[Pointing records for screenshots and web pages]
══════════

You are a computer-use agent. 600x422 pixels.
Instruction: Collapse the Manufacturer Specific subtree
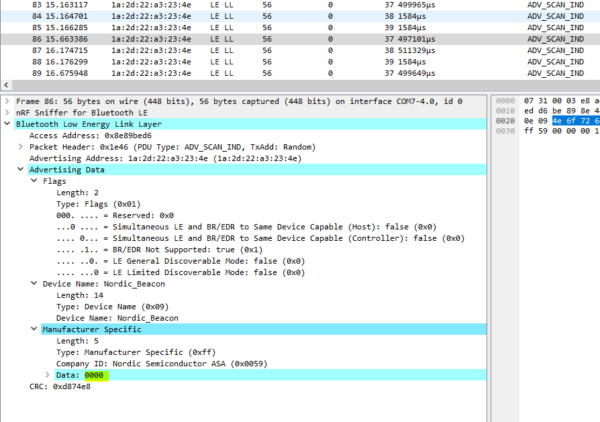[x=34, y=329]
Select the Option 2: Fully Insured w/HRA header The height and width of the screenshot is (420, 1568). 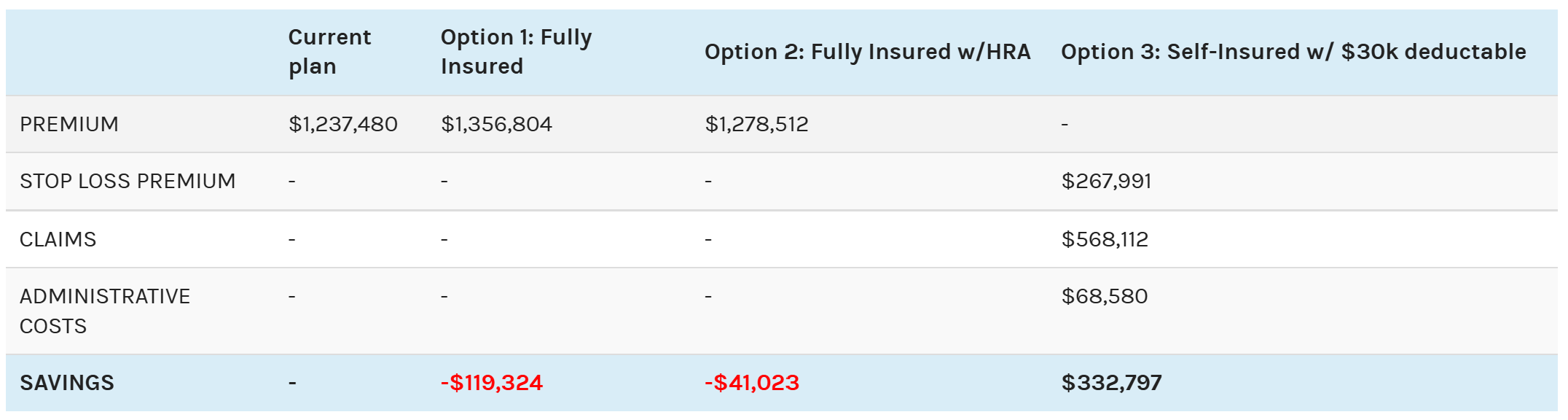coord(867,52)
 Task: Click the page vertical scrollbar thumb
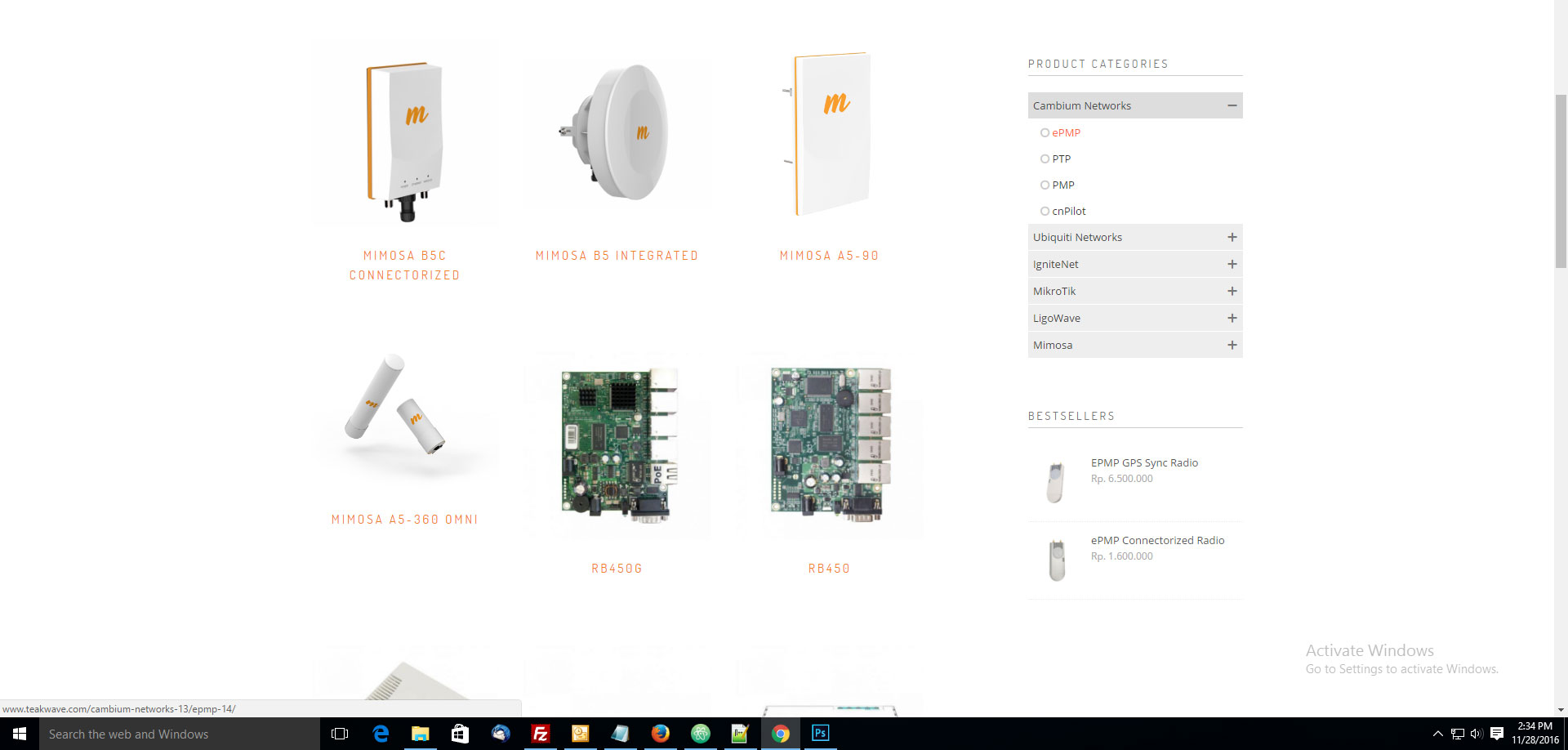(1561, 180)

══════════

# [Short problem]
How many lines of the records above contain the string "subtree"? Reply with the number alone.

# [Final answer]
1